▶ _REQUIREMENT_
The output must start at the line containing "Следующая публикация (973, 925)" in the records below and stop at the last line, matching each line exactly and leaving out every picture.
DATA FOR REVIEW Block Start
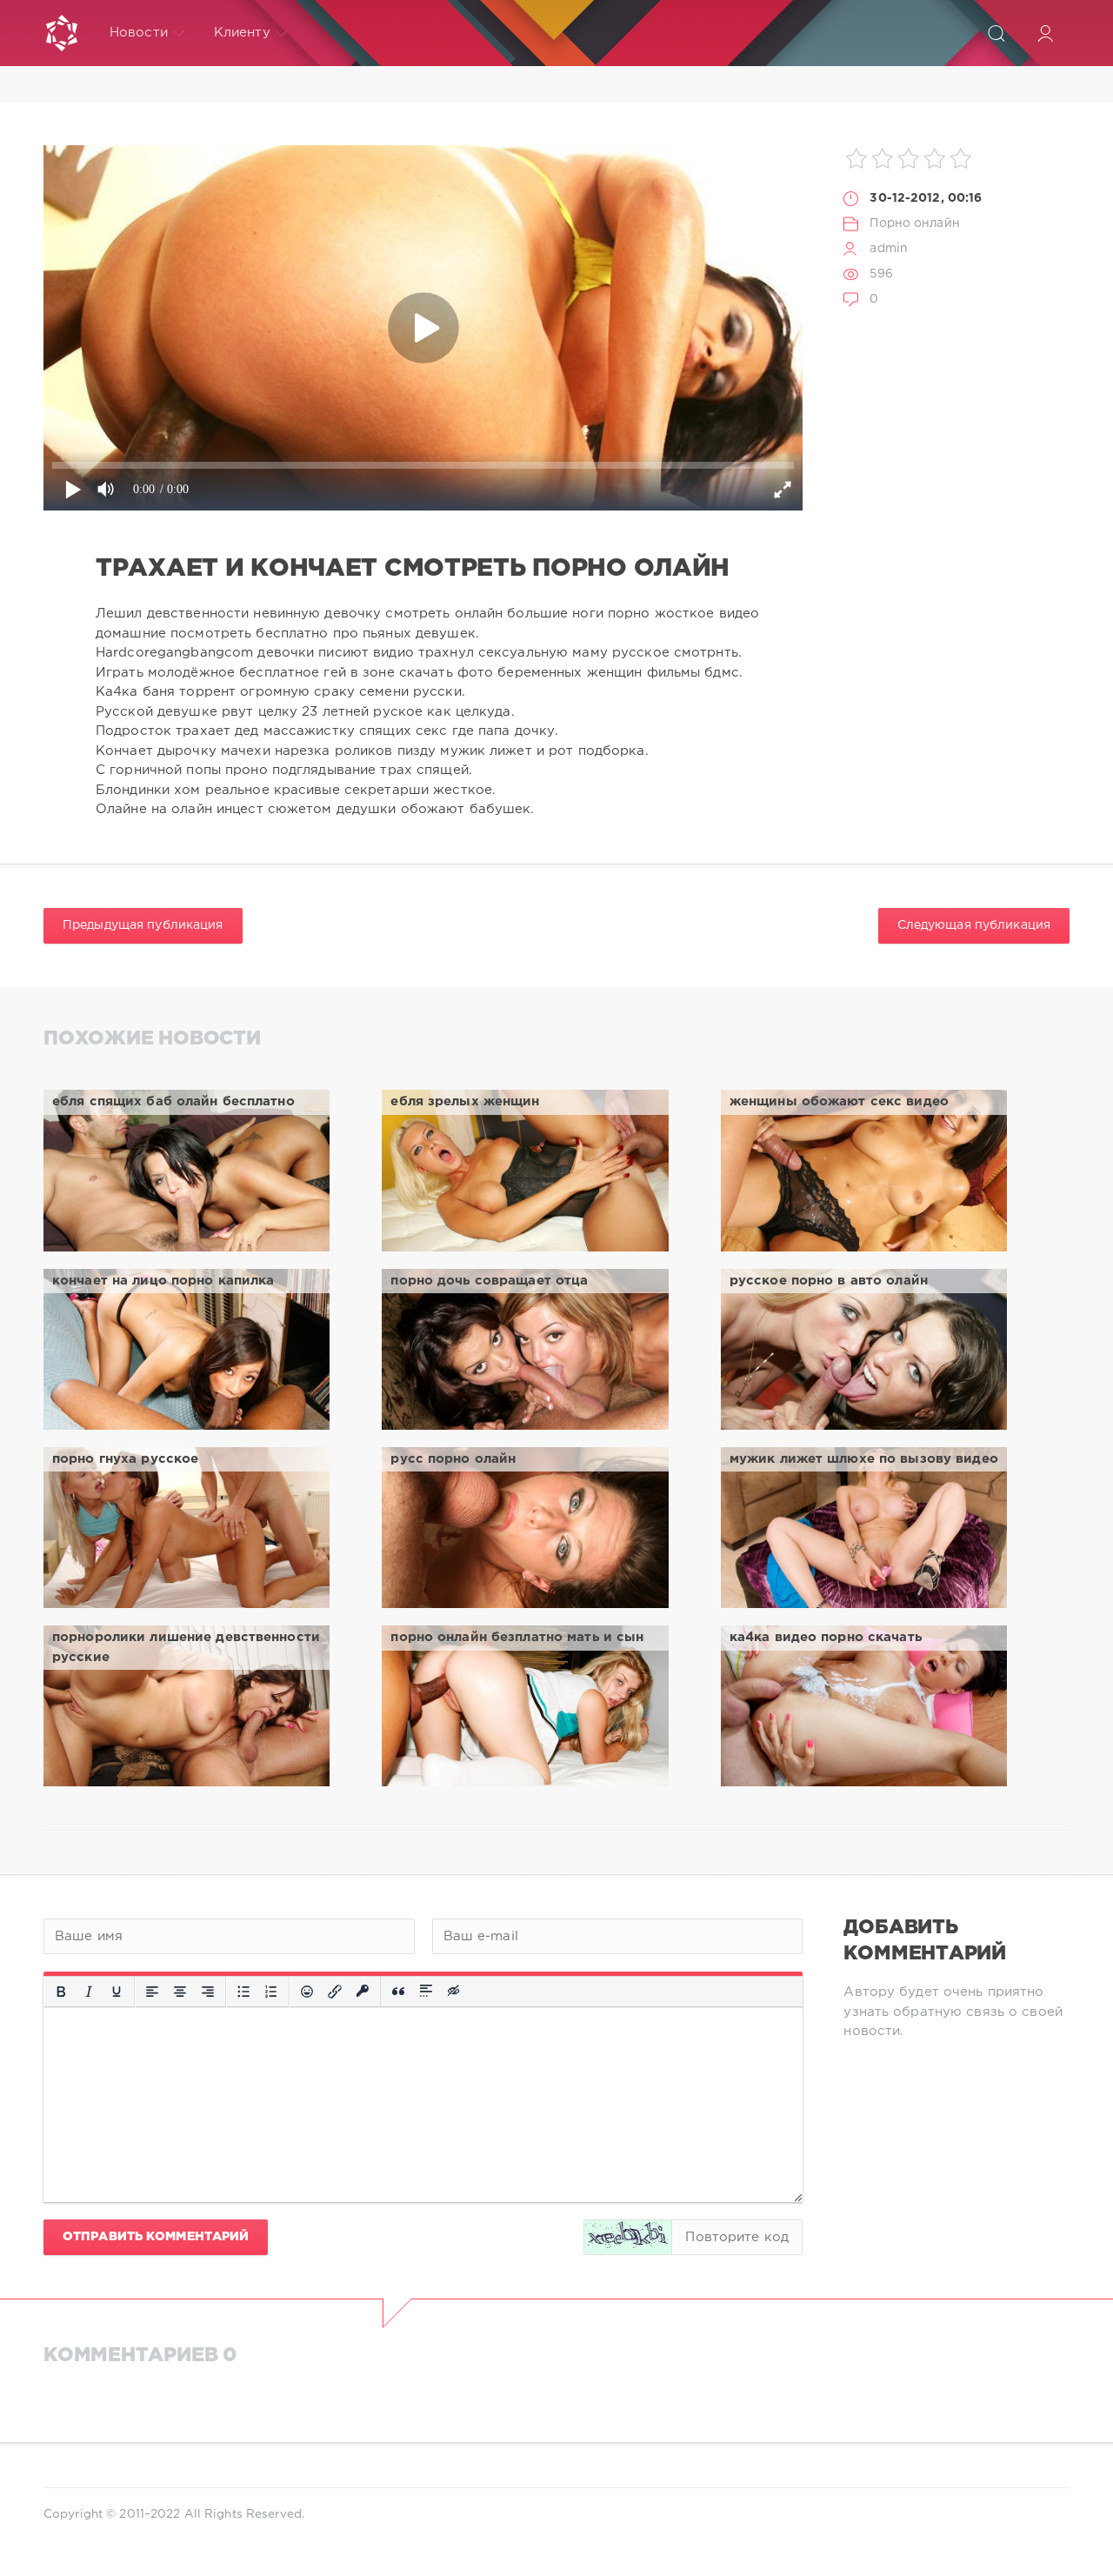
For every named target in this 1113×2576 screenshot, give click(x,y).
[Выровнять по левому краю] (152, 1991)
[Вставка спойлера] (426, 1991)
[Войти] (1045, 33)
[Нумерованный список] (271, 1991)
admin (889, 249)
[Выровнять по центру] (180, 1991)
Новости (139, 32)
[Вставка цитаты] (398, 1991)
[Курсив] (89, 1991)
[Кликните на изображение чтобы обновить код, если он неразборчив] (627, 2237)
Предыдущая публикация (143, 925)
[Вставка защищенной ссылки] (362, 1991)
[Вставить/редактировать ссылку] (335, 1991)
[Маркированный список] (243, 1991)
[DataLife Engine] (62, 33)
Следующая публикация (973, 925)
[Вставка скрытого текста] (455, 1991)
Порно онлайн (914, 223)
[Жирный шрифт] (61, 1991)
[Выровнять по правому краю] (208, 1991)
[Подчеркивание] (116, 1991)
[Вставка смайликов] (307, 1991)
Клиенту (242, 32)
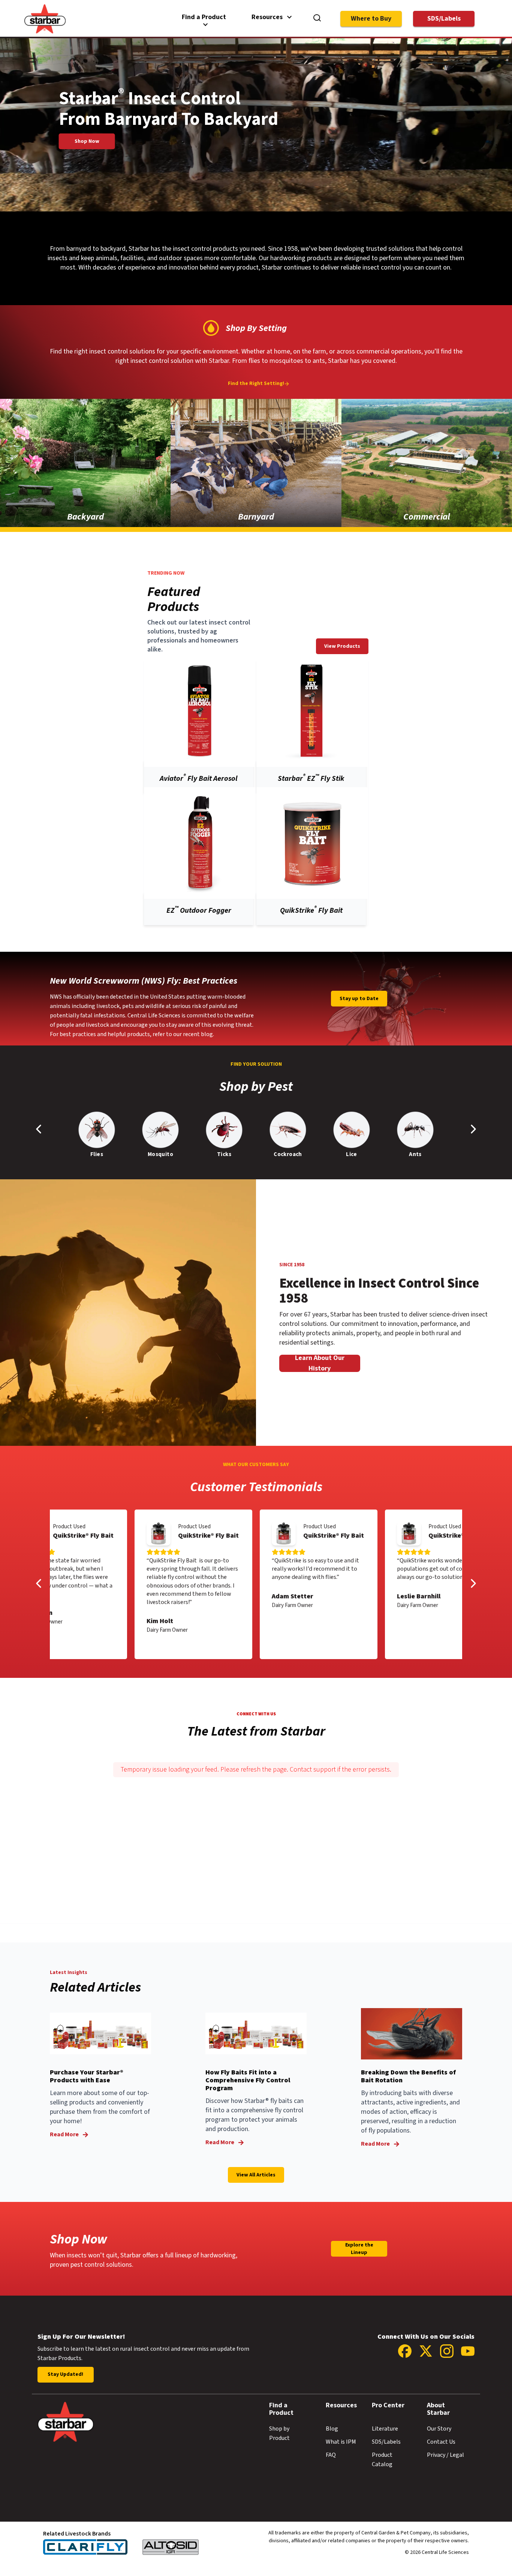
DATA FOR REVIEW Block End
▶ _REPLY TO THE TASK_
Следующая публикация (973, 925)
[Вставка скрытого текста] (455, 1991)
Порно онлайн (914, 223)
[Жирный шрифт] (61, 1991)
[Выровнять по правому краю] (208, 1991)
[Подчеркивание] (116, 1991)
[Вставка смайликов] (307, 1991)
Клиенту (242, 32)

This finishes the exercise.